::: Documento de origem :::

O Concílio deu grande realce ao papel da Igreja, em favor da salvação da humanidade. Enquanto reconhece que Deus ama todos os homens e lhes dá a possibilidade de se salvarem (cf. 1 Tim 2, 4), a Igreja professa que Deus constituiu Cristo como único mediador e que ela própria foi posta como instrumento universal de salvação. « Todos os homens, pois, são chamados a esta católica unidade do Povo de Deus (…) à qual, de diversos modos, pertencem ou estão ordenados quer os fiéis católicos, quer os outros crentes em Cristo, quer universalmente todos os homens, chamados à salvação pela graça de Deus ». É necessário manter unidas, estas duas verdades: a real possibilidade de salvação em Cristo para todos os homens, e a necessidade da Igreja para essa salvação. Ambas facilitam a compreensão do único mistério salvífico, permitindo experimentar a misericórdia de Deus e a nossa responsabilidade. A salvação, que é sempre um dom do Espírito, exige a colaboração do homem, para se salvar tanto a si próprio como aos outros. Assim o quis Deus, e por isso estabeleceu e comprometeu a Igreja no plano da salvação. « Este povo messiânico — diz o Concílio — estabelecido por Cristo como uma comunhão de vida, amor e verdade, serve também, nas mãos d’Ele, de instrumento da redenção universal, sendo enviado a todo o mundo, como luz desse mundo e sal da terra ».

« Não podemos calar-nos » (at 4, 20)

Que dizer então das objeções, atrás referidas, relativamente à missão ad gentes? Respeitando todas as crenças e todas as sensibilidades, devemos afirmar antes de mais, com simplicidade, a nossa fé em Cristo, único Salvador do homem — fé que recebemos como um dom do Alto, sem mérito algum da nossa parte. Dizemos com S. Paulo: « eu não me envergonho do Evangelho, o qual é poder de Deus para salvação de todo o crente » (Rm 1, 16). Os mártires cristãos de todos os tempos — também do nosso — deram e continuam a dar a vida para testemunhar aos homens esta fé, convencidos de que cada homem necessita de Jesus Cristo, o Qual, destruindo o pecado e a morte, reconciliou os homens com Deus.

::: Registros :::

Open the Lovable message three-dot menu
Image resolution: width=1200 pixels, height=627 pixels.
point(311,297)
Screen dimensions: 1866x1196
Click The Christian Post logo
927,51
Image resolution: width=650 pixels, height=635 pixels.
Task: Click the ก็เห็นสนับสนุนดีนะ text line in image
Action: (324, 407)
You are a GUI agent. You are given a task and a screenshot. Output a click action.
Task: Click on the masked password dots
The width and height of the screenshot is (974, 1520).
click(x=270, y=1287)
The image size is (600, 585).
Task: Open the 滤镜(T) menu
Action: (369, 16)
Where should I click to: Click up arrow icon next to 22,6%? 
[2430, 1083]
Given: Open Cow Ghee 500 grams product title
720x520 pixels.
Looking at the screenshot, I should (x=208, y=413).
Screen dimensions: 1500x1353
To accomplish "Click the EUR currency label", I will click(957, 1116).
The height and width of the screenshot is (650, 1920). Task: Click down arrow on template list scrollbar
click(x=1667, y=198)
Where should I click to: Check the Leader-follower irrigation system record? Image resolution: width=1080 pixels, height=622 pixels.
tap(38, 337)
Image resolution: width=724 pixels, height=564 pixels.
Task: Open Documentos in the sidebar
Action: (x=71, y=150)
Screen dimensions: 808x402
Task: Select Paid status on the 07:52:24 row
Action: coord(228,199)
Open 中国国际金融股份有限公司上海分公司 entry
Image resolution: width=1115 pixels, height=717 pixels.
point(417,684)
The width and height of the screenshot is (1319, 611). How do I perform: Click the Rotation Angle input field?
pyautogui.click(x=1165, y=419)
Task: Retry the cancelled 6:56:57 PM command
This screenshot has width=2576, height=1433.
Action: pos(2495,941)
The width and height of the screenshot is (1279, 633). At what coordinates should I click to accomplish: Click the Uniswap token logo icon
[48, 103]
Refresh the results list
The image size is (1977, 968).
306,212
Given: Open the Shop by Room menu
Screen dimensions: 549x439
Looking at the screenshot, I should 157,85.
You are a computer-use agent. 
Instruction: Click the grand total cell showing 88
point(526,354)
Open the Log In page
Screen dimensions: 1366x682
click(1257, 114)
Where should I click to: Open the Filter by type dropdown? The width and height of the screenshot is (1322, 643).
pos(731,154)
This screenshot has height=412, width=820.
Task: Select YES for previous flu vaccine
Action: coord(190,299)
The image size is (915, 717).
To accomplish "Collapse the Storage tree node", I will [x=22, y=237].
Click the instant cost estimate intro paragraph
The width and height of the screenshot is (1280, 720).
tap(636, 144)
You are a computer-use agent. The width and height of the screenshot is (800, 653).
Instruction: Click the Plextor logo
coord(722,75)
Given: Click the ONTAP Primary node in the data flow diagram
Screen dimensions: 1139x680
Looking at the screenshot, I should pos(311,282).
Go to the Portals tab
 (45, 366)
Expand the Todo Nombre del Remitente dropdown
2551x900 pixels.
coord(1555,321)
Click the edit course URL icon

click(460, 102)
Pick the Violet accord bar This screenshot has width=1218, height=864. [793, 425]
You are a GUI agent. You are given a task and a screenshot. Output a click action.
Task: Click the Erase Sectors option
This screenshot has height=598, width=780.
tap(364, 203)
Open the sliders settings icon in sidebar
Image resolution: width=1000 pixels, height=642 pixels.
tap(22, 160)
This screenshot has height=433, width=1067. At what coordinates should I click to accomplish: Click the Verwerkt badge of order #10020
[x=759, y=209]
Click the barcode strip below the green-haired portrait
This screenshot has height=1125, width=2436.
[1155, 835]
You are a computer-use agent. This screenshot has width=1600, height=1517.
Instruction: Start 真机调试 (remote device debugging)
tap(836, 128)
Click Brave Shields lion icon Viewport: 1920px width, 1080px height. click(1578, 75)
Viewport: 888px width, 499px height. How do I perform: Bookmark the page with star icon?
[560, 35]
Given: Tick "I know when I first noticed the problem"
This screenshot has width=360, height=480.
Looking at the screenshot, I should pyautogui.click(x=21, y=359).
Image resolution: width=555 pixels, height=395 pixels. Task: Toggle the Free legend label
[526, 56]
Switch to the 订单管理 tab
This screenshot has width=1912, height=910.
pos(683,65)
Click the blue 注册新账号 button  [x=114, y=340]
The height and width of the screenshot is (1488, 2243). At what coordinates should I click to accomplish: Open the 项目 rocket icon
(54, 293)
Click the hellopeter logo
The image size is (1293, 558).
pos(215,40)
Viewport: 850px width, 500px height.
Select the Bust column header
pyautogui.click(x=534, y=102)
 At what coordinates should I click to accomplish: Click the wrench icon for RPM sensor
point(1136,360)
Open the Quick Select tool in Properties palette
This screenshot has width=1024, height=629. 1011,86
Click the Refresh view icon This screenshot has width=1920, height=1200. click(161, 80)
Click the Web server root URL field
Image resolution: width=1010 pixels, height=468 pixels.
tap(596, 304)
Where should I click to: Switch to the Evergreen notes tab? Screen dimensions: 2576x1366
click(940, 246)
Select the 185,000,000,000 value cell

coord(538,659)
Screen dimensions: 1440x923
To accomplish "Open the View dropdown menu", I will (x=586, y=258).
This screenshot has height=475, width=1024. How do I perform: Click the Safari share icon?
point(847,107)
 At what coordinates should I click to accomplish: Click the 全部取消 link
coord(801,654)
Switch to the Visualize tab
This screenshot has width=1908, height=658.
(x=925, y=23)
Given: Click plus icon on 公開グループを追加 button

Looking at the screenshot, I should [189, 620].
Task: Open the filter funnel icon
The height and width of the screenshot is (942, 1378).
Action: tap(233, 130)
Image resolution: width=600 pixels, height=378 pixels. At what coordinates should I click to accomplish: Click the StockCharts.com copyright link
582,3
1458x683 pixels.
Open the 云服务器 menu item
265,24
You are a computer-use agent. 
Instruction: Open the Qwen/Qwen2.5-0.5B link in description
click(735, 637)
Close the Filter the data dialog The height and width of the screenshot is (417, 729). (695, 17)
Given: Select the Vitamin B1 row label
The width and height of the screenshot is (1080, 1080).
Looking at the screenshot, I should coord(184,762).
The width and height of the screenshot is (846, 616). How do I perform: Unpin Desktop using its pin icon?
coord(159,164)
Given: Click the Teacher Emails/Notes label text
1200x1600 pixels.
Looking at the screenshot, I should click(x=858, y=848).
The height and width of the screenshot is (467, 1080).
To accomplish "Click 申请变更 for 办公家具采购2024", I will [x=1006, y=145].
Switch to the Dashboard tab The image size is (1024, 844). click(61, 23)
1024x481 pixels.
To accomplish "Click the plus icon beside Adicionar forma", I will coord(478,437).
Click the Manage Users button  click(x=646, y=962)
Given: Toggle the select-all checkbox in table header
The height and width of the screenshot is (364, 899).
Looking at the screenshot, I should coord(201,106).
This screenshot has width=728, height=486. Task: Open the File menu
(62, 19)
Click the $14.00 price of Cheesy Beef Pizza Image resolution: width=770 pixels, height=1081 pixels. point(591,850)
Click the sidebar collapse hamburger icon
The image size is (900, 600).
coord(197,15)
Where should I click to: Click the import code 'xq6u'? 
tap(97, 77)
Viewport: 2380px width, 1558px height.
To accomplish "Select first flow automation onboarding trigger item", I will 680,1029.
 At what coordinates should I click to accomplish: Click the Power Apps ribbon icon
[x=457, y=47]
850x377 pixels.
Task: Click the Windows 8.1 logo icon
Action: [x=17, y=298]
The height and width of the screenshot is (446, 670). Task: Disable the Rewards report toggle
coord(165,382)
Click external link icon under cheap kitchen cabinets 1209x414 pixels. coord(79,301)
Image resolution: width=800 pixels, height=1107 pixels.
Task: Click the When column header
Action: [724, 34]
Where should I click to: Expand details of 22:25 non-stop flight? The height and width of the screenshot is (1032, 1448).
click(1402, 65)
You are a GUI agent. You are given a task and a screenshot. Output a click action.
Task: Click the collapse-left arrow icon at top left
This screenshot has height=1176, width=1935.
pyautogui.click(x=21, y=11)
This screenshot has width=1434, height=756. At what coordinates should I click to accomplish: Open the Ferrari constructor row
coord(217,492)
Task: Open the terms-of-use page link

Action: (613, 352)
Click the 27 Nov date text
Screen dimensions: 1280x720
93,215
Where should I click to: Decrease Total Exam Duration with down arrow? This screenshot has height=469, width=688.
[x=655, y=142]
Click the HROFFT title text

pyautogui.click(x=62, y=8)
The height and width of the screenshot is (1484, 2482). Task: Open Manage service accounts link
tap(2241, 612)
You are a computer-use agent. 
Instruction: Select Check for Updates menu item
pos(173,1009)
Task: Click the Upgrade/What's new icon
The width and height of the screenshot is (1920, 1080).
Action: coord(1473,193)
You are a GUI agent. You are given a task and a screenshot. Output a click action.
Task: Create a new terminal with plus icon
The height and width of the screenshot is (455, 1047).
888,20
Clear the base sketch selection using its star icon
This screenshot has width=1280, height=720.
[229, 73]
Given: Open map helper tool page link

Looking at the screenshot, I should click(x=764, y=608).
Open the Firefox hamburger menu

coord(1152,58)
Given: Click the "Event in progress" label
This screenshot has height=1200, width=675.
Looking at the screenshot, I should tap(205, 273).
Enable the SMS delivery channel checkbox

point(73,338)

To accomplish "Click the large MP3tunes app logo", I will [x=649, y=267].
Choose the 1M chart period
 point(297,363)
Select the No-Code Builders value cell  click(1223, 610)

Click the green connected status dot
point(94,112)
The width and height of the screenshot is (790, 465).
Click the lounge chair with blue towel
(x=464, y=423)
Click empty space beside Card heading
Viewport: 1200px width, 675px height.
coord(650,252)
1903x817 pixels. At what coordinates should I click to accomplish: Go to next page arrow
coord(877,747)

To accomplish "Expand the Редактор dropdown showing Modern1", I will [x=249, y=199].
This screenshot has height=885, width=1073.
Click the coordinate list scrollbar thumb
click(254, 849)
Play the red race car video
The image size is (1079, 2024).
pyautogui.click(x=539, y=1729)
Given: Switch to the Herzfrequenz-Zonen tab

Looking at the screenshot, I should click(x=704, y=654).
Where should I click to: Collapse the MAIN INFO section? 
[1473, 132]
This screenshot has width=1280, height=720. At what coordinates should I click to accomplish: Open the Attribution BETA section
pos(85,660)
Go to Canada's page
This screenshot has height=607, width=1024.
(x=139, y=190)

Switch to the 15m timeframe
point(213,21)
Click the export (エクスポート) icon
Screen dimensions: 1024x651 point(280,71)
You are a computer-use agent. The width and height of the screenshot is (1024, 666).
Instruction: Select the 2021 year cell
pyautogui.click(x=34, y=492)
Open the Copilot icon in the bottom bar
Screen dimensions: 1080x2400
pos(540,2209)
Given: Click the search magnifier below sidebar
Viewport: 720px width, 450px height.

:::

__Pedido A__.
Liste todas as referências bíblicas que aparecem entre parênteses no documento de origem.
__Pedido B__.
Transcreva, por favor, todo o trecho do documento de origem desde "Que dizer então" até "homens com Deus.".

__Resolução A__.
1 Tim 2, 4
at 4, 20
Rm 1, 16

__Resolução B__.
Que dizer então das objeções, atrás referidas, relativamente à missão ad gentes? Respeitando todas as crenças e todas as sensibilidades, devemos afirmar antes de mais, com simplicidade, a nossa fé em Cristo, único Salvador do homem — fé que recebemos como um dom do Alto, sem mérito algum da nossa parte. Dizemos com S. Paulo: « eu não me envergonho do Evangelho, o qual é poder de Deus para salvação de todo o crente » (Rm 1, 16). Os mártires cristãos de todos os tempos — também do nosso — deram e continuam a dar a vida para testemunhar aos homens esta fé, convencidos de que cada homem necessita de Jesus Cristo, o Qual, destruindo o pecado e a morte, reconciliou os homens com Deus.